» Aufgabenstellung:
A – Kannst du den Absatz im Interview über das Reparieren, der mit „Damals war noch nicht die Rede“ beginnt, als knappe Stichpunktliste wiedergeben und dabei die Kernaussagen behalten?
B – Wie könnte das Interview über das Reparieren weitergehen? Greif den Faden nach dem letzten gezeigten Satz auf und schreib die Fortsetzung.

» Dokumentausschnitt:
★ ★ ★ ★

ZEITmagazin ONLINE: Früher wurde mehr repariert, heißt es oft. Ging es im Werkzeugkeller Ihres Vaters auch um Nachhaltigkeit?
Heckl: Damals war noch nicht die Rede von Nachhaltigkeit oder Suffizienz. Damals hieß es einfach: Wenn etwas kaputt geht, muss man schauen, wie man es reparieren kann. In der Nachkriegszeit war das ganz normal und finanziell ja oft auch notwendig. Erst in den Sechziger-, Siebzigerjahren haben wir als Gesellschaft das Reparieren verlernt.
ZEITmagazin ONLINE: Wie sind Sie zum Reparateur aus Leidenschaft geworden?
Heckl: Indem ich ein Radio kaputtgemacht habe.
ZEITmagazin ONLINE: Was ist passiert?

★ ★ ★ ★

» Inhalt des Datensatzes:
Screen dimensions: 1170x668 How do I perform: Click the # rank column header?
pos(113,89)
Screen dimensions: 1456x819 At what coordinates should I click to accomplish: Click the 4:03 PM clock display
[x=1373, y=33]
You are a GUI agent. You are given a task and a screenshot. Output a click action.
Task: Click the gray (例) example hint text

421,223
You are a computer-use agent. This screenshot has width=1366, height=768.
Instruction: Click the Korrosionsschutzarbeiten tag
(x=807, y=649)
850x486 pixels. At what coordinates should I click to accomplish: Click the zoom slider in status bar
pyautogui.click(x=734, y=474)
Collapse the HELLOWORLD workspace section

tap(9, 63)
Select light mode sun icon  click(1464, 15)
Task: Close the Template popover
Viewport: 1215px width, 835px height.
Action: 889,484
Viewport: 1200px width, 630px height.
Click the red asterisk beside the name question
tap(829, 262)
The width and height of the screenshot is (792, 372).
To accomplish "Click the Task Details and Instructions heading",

★ ★ ★ ★

» Lösungen der Reihe nach:
A –
- Von Nachhaltigkeit oder Suffizienz sprach damals noch niemand.
- Ging etwas kaputt, überlegte man einfach, wie es sich reparieren lässt.
- In der Nachkriegszeit war das normal und finanziell oft notwendig.
- Erst in den Sechziger- und Siebzigerjahren hat die Gesellschaft das Reparieren verlernt.

B –
Heckl: Als Kind wollte ich wissen: Wie kann in einem kleinen Radio jemand drinsitzen und dort heraussprechen? Also nahm ich mir vor, unser einziges Radio zu Hause auseinanderzunehmen. Als meine Eltern nicht da waren, habe ich es zerlegt. Ich habe dann niemanden da drinnen gefunden. Das Radio ließ sich allerdings auch nicht mehr zusammenbauen, ich rechnete mit einem Donnerwetter. Doch als meine Eltern wiederkamen, haben sie milde reagiert. Sie haben sich wohl gedacht: Aus dem Jungen wird mal was, wenn er so genau wissen will, wie die Dinge funktionieren.
ZEITmagazin ONLINE: Sie waren also schon immer ein Bastler.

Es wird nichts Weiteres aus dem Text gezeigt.